Je me sentis soulagé après l’atterrissage. Au poste de douane, le contrôleur électronique scruta sous tous les angles la prunelle de mon œil abruti de sommeil. En attendant la livraison des bagages, je restai fasciné par une énorme horloge électronique fixée au mur. Des lettres rouges sur fond noir indiquaient l’année en cours : 2043. À la sortie de l’aéroport, une longue rangée de taxis, jaunes comme ceux d’Athènes, patientait sagement sous la pluie. On aurait dit des escargots. Je pris le premier qui se présentait et donnai l’adresse de mon hôtel au chauffeur.

C’était un jeune Chinois qui parlait le dialecte de Tirana. J’eus un choc en l’écoutant : il parlait l’albanais mieux que moi ! Et je repensai soudain à ma rencontre avec un autre Chinois, lors d’un voyage à Londres, trente ans plus tôt. Une rencontre impossible à oublier puisqu’elle m’avait conduit à écrire un livre sur la bibliothèque d’Enver Hodja. Il pleuvait aussi sur Londres, ce jour-là. J’avais réservé une chambre dans un hôtel à proximité de Trafalgar Square et de la Tamise, au milieu de pubs du seizième siècle et d’églises médiévales. Je n’arrivais pas à me connecter à internet et j’appelai la réception. Moins d’une minute plus tard se présenta un homme courtois d’une quarantaine d’années, dans l’uniforme bleu de l’hôtel. D’après les traits de son visage, il devait être d’origine chinoise. Pendant qu’il cherchait d’où venait la panne, je vis par hasard le nom inscrit sur son badge : Enver. Je n’aurais pas été plus sonné si la foudre m’était tombée dessus. Enver était un prénom chinois ? J’étais incapable de me ressaisir, tant ce prénom avait joué un rôle décisif dans ma vie.

Je regardai de nouveau son badge et ma curiosité fut la plus forte :

– Excusez-moi, vous êtes d’origine chinoise ?

– Oui, répondit-il aimablement.

– Mais Enver n’est pas un prénom chinois… Je me trompe ?

Il sourit et fit un geste qui semblait dire : comment vous expliquer ?

– C’est une vieille histoire : on m’a donné ce nom en l’honneur d’un dictateur albanais, Enver Hodja.

Au début, je crus qu’on l’avait informé que j’étais albanais et qu’il voulait me faire marcher.
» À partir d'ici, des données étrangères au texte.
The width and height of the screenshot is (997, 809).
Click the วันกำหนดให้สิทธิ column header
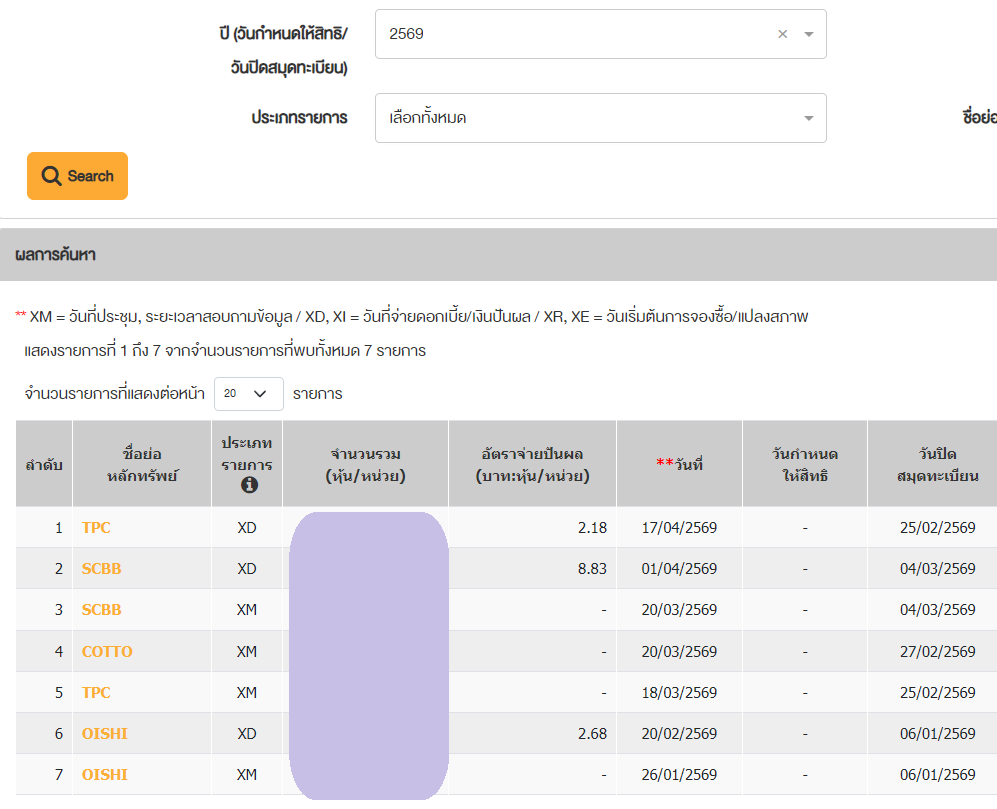(804, 464)
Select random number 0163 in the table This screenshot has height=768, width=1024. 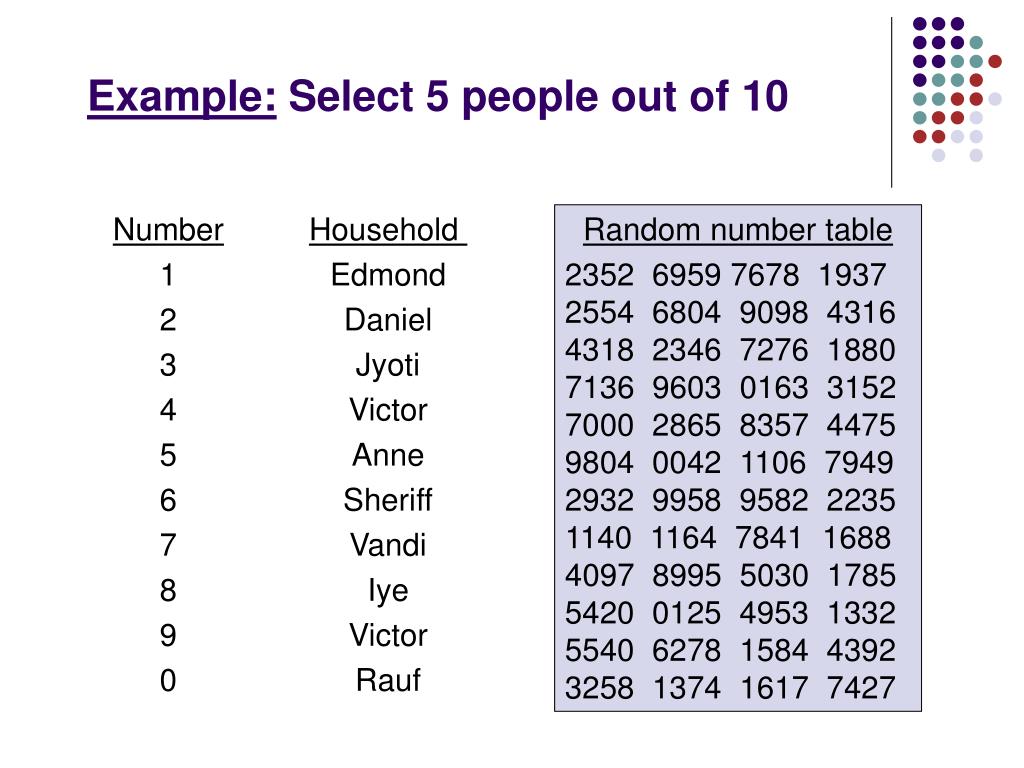tap(774, 388)
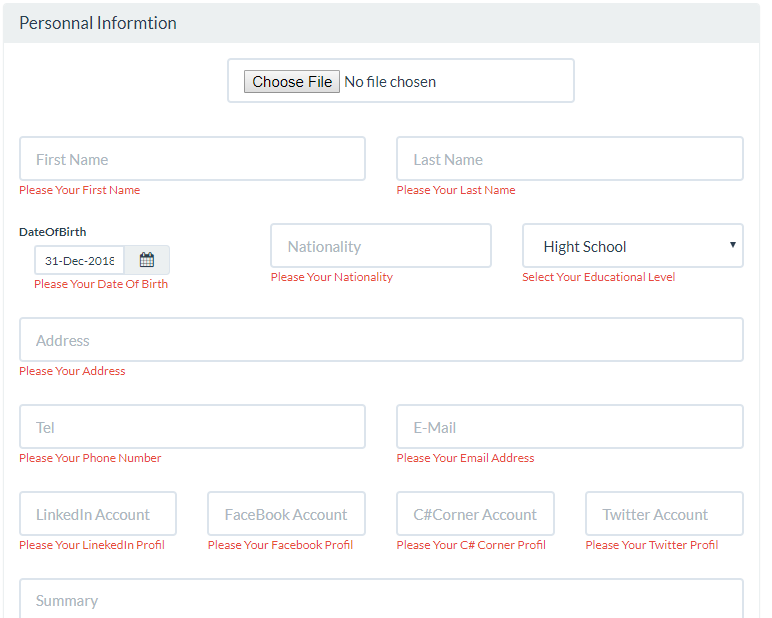Focus the Twitter Account field

tap(664, 514)
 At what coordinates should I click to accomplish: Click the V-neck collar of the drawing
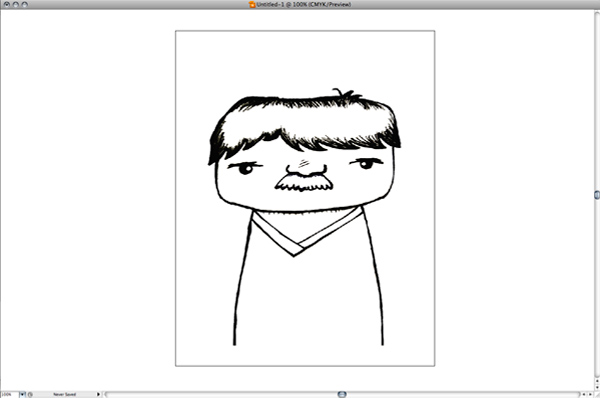pyautogui.click(x=307, y=232)
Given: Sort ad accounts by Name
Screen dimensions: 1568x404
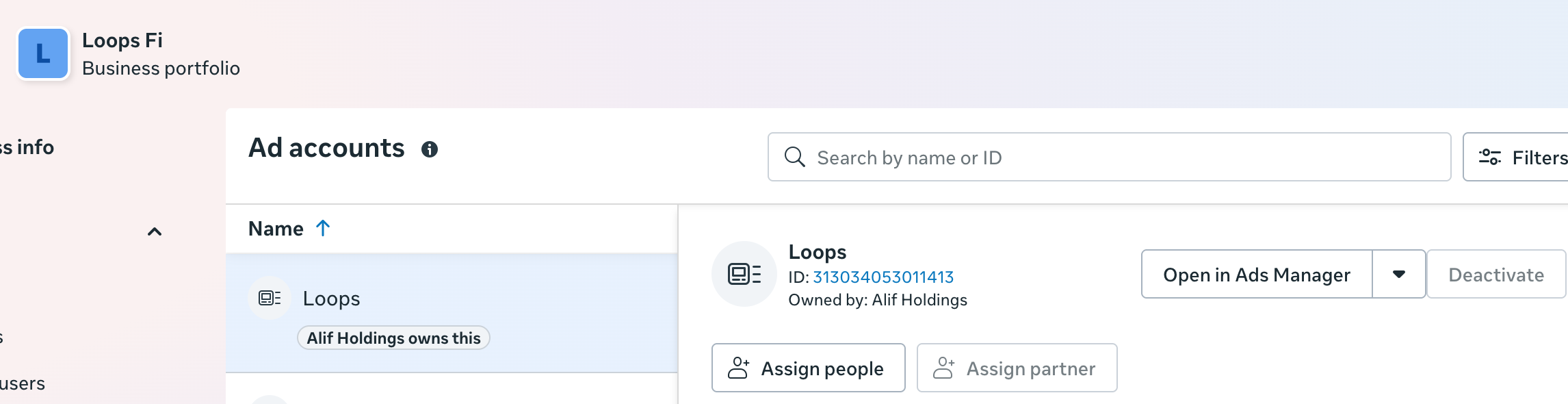Looking at the screenshot, I should (276, 228).
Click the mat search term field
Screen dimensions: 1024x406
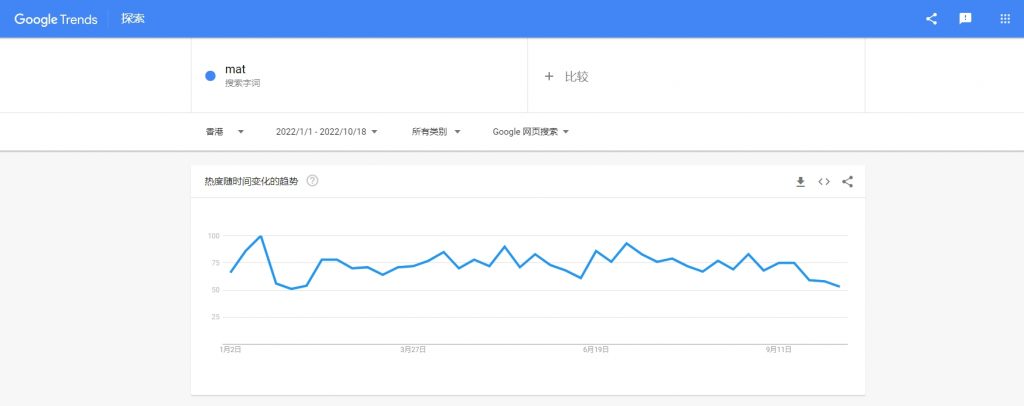pyautogui.click(x=236, y=70)
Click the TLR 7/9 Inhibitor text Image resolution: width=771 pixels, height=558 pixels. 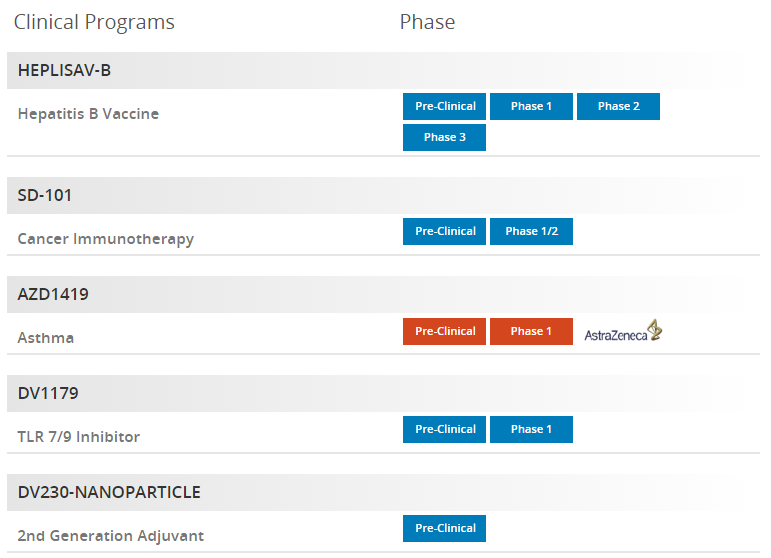pyautogui.click(x=79, y=437)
J’étais venu à Londres pour présenter mon dernier livre, le lendemain, et pour parler par la même occasion du terrible enfermement de l’Albanie derrière les frontières du totalitarisme. Et là, juché au septième étage d’un hôtel proche de la Tamise, dans ce décor de pluie et d’immeubles victoriens, j’avais devant moi un type originaire de Chine à qui l’on avait donné le prénom du dictateur albanais ! Je devais faire une drôle de tête, car en reprenant mes esprits, je remarquai son regard inquiet. Je lui demandai si j’avais bien entendu et si son nom avait un lien avec Enver Hodja. Il me le confirma d’un signe de tête. Je lui expliquai pourquoi j’étais tellement abasourdi :

– Je suis albanais.

Ce fut son tour d’écarquiller les yeux de surprise.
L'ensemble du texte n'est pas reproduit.